I’d heard good things about sourdough pizza bases. Let me say, I was certainly not disappointed! The Rowdy Chowgirl’s post on the subject was part of what inspired me to get my own sourdough project underway in the first place, and I followed her lead and went to The Traveller’s Lunchbox ‘The Pizza Project’ for inspiration and guidance.
It all starts with an overnight sponge, as usual. I made a full two-loaf batch of dough. I reduced the salt again, now down to 8g in the full batch (so just shy of half what I started out with for my first loaf), and had to use about 100g of wholemeal flour due to running out of white, but otherwise made up my usual dough, dividing it into two uneven halves straight after the balance of the flour and salt were incorporated. To the smaller half, destined for the pizza crusts, I added a teaspoon of sugar. I then treated the two balls of dough just the same – stretching and kneeding them every couple of hours between periods of resting – until I added cheese and sundried tomatoes to the larger half and set it on it’s way to being another gorgeous loaf.
The pizza dough was divided into two balls for its final proving. The dough remained very soft and just-handlable, which seemed ideal. After proving (and after the loaf of cheese and tomato bread had already made its passage through the oven), I gently rolled the dough and then shaped it out by hand into two rough rectangles (I have a rectangular baking tray, and am not averse to funny-shaped pizza!) on baking parchment sheets. This is a great idea – for which I can’t take the credit! – as the dough is soft and thin and would be nigh-on impossible to handle, I think, even with a peel. You’ll want quite a lot of flour on the underside of your dough to stop it sticking to the parchment while you’re shaping it.
The tomato sauce for the pizzas is simplicity itself – one finely chopped onion, sweated down with some minced garlic in olive oil until soft, then add a tin of plum tomatoes, a good shake of mixed italian herbs, big pinch of pepper and a sprinkle of dried chilli flakes, a small spoon of vegetable bouillon powder (you could substitute half a stock cube) and a glug of balsamic vinegar. Squish with a potato masher to get the required consistency, and bubble on the hob for about half an hour before allowing it to cool. You could blend it, if you prefer a completely smooth sauce, but I like mine with a bit of texture. Give it a taste, since you might find you want to add a small amount of sugar, depending on how sweet your tomatoes were to start with.
Be sparing with your toppings – don’t overload the pizza and don’t over-complicate things, you want the great simple flavours to shine through. I used some finely sliced cherry tomatoes, small pieces of my dry-cured maple bacon, a sliced mozarella ball and some crumbled goat’s cheese. Smear the sauce lightly over both pizza bases and then arrange your toppings over the top. The quantity was about perfect for two largeish rectangular pizzas. You’re not trying to plaster the pizza in cheese, since this will stop the moisture escaping from the dough and tomato sauce and turn what should be a glorious crispy crust into a disappointing soggy one.

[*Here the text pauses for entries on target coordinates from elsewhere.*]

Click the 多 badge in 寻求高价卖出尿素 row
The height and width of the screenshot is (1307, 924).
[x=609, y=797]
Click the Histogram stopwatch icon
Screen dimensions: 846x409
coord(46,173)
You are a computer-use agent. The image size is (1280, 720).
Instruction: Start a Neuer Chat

The key to baking this pizza is a very very hot oven. I pre-heated my little non-fan top oven to its highest temperature – allegedly 270 centigrade (I’ve not checked this with an oven thermometer, but it’s certainly reasonably blistering!) with the baking sheet inside. The thicker and heavier your metal baking sheet, the better. Getting the pizzas from kitchen counter to oven safely and quickly is really a two-man job, so get your glamorous assistant – wearing the best oven gloves you have at your disposal – to snatch the baking sheet out of the oven, closing the door behind them.
Before they burn their fingers through the gloves, use the baking parchment to slide your pizza off the side and onto the baking sheet. Return it to the oven as quickly as possible, and watch the magic happen. Seriously, I was sat cross-legged on the kitchen floor staring into the oven for this bit! The edges of the pizza will start to rise and brown, and all the while the cheese first melts and then starts to go bubbly and golden. To encourage it along a little, I put the grill on, too.

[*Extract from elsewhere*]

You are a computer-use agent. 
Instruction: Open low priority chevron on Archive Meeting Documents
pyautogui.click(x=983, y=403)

The pizza cooked in less than five minutes. I didn’t remove the baking parchment half way through baking like others have suggested. The paper did start to scorch a little but didn’t burst into flames. It did come out of the oven slightly stuck to the underside of the pizza, tearing as I tried to remove it – not a disaster and easy enough to peel off – but I’d used quite lightweight baking parchment and I suspect better quality paper would solve this particular minor difficulty!
This is great pizza, and you should definitely make some. The sourdough certainly adds a distinctive quality, producing a wonderful crispy crust with holes in, but also a pleasing ‘solidity’ which avoid straying into stodginess. It’s nothing short of *amazing* fresh from the oven (we ate it standing up in the kitchen!) and is very nearly as good cold for lunch the next day. The partly wholemeal flour in the dough adds a nice extra texture to the pizza, too. There’s remarkably little ‘naughty’ here, either – certainly compared to commercial pizza offerings. Something made out of such great, simple ingredients can’t possibly be bad for you!
So, home-made sourdough pizza crust – Just Do It! I promise you will not be disappointed!